A timeline: Map out the year. When do your direct mail appeals go out? How do other communications such as newsletters, emails, and social media posts strengthen the case for giving? Where are the opportunities for reporting back to donors about how their gift was used, such as a mid-year or annual report? How often do stewardship materials get rewritten?
A budget: identify the direct costs associated with your fundraising activities, such as printing, postage, food, and gifts. For indirect costs, list the activities that take up the most staff time. Wherever possible, estimate the amount of time needed for each activity identified. Net revenue for special events is always less impressive when you factor in the months of staff time spent planning the event.
Evaluation criteria: What analytical reports will you run and how often? The only way to know if you are using your resources effectively is to evaluate your fundraising activities as they relate to contributed revenue. Be sure to look at donor retention rates as well as total dollars raised.
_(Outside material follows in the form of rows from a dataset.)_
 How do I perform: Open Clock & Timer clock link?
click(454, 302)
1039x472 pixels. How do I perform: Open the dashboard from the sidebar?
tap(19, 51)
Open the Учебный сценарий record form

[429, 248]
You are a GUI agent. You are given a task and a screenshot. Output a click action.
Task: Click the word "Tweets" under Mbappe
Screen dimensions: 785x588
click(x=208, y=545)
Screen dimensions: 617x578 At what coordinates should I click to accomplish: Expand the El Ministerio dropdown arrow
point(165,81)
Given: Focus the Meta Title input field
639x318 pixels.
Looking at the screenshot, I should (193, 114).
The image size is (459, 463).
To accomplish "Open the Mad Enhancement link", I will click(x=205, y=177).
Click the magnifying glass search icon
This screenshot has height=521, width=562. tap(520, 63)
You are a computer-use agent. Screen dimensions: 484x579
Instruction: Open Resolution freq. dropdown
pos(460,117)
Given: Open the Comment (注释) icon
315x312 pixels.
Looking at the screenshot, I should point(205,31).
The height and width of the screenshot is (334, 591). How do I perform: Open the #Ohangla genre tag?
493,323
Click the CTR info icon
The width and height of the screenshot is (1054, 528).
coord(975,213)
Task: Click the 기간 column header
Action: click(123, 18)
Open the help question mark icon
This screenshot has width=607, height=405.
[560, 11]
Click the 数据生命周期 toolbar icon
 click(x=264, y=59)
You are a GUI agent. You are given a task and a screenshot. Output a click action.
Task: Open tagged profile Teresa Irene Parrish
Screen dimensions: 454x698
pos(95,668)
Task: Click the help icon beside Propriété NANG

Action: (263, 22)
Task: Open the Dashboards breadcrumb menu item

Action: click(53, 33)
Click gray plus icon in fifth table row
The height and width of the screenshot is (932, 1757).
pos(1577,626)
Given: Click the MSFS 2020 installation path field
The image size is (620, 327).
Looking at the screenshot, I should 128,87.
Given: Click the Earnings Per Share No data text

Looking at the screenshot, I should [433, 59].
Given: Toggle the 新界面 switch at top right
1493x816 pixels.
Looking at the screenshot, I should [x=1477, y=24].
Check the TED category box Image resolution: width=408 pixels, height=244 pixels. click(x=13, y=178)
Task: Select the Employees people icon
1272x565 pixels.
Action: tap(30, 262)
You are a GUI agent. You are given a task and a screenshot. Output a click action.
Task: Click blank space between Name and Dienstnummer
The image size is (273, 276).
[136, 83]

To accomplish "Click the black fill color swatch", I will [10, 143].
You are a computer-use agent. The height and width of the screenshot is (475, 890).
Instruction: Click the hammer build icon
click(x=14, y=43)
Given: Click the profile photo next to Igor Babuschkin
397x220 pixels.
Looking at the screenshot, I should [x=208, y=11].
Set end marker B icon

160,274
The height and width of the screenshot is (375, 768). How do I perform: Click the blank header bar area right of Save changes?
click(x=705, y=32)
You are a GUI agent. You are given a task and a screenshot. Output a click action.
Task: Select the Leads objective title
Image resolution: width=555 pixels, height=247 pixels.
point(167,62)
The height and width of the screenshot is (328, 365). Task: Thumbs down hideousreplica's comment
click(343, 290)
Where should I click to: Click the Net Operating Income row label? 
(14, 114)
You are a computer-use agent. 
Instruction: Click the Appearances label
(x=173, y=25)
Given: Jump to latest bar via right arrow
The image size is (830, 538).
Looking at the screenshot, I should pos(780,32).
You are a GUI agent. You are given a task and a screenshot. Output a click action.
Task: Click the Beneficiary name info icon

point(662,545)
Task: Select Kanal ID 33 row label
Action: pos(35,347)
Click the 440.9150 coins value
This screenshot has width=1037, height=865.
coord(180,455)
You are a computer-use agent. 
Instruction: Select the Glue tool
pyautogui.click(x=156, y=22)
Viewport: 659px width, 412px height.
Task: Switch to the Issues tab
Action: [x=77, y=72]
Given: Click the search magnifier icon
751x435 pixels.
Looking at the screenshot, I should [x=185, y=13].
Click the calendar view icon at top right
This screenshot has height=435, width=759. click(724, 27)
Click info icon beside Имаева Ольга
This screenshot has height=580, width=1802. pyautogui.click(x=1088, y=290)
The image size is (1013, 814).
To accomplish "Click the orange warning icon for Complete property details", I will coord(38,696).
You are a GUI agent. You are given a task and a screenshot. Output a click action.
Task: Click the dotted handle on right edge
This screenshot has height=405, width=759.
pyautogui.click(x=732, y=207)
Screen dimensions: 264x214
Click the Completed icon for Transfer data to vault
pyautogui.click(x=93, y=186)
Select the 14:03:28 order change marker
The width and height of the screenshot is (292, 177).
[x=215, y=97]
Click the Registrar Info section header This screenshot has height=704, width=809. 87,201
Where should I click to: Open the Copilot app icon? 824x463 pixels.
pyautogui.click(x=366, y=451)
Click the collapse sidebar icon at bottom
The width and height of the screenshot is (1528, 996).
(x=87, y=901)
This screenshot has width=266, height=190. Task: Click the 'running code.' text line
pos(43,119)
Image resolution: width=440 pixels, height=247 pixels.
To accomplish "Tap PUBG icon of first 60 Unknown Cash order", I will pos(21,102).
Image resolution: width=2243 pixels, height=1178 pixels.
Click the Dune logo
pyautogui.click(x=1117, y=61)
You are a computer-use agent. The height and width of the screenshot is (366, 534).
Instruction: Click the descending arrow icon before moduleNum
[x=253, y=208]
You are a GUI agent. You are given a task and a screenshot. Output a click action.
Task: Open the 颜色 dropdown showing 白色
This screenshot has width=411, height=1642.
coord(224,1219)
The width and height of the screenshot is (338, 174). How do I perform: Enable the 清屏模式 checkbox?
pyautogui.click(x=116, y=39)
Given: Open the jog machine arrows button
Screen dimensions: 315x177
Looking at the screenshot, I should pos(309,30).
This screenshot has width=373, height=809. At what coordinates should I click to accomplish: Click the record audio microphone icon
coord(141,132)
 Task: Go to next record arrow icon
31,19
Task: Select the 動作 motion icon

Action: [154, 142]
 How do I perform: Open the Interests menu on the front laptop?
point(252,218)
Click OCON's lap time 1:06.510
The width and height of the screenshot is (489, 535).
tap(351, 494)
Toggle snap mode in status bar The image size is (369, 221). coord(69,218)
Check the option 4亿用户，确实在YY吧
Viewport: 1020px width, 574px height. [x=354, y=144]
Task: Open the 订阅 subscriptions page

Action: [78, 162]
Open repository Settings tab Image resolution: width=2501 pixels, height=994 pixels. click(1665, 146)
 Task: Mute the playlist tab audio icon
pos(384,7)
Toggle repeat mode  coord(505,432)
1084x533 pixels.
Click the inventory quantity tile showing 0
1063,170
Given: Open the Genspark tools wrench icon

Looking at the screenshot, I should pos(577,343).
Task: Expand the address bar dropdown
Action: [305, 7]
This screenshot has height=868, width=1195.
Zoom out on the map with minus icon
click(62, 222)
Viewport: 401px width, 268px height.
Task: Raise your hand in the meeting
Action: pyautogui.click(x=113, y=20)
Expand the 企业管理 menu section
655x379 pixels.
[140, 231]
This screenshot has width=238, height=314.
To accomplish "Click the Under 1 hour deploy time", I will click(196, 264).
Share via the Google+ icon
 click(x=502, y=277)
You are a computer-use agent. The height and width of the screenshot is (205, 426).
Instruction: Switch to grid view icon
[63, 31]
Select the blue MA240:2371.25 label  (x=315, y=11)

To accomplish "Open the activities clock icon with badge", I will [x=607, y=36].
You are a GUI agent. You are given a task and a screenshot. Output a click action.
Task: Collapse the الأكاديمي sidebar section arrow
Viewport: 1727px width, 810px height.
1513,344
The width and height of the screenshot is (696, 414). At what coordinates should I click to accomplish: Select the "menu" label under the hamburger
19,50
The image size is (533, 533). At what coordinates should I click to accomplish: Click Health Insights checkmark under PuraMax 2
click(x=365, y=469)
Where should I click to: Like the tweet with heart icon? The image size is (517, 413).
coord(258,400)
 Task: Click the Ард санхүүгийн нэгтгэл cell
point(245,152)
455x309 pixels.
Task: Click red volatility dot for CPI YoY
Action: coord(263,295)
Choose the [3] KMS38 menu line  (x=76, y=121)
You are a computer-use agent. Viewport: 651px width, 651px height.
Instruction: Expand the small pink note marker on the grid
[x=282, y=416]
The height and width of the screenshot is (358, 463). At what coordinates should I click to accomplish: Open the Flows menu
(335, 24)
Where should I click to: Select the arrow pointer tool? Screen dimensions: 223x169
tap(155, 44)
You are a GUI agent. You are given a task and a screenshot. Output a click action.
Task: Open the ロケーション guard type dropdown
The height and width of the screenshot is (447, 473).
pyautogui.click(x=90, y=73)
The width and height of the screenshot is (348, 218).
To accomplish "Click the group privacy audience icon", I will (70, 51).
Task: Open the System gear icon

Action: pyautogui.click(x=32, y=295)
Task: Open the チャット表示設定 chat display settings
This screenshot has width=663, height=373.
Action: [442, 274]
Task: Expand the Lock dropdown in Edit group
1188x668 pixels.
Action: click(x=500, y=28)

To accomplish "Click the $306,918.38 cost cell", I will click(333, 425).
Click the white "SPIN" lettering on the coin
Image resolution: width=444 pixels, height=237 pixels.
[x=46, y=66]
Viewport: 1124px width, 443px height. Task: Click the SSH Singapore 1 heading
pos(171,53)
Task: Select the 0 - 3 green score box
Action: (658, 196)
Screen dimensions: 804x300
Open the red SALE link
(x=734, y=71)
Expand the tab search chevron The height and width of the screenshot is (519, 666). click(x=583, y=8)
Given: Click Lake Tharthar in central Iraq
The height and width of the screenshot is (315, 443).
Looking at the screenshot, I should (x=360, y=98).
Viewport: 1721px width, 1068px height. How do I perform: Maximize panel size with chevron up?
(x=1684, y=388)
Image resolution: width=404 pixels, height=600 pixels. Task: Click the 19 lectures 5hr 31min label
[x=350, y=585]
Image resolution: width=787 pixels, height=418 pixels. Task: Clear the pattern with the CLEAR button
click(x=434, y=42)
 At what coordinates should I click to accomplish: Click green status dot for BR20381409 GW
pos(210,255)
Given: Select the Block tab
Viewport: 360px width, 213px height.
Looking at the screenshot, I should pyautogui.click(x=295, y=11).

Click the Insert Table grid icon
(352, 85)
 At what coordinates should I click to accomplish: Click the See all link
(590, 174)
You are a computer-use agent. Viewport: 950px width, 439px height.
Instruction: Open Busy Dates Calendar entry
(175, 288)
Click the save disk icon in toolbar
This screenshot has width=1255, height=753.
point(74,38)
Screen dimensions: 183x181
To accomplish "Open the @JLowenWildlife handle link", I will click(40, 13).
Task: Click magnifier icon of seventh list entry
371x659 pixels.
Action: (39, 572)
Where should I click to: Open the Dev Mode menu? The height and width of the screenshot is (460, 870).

Sometimes an overall increase in revenue can obscure an issue with disgruntled donors.
It should only take a few hours to pull together these six items. The fundraising plan then becomes a tool you can use with your board to help them understand the many moving parts of your fundraising program and how/where they can engage more effectively. The plan is also useful when setting goals for the following year, and justifying an increase in expenses for an activity that has shown itself to be highly effective with your constituency.
If you don’t have someone in-house who can pull together a fundraising plan, consider bringing in an outside consultant. The one-time expense can easily be recouped through having a more efficient and effective set of fundraising activities and a board that understands how staff time is allocated.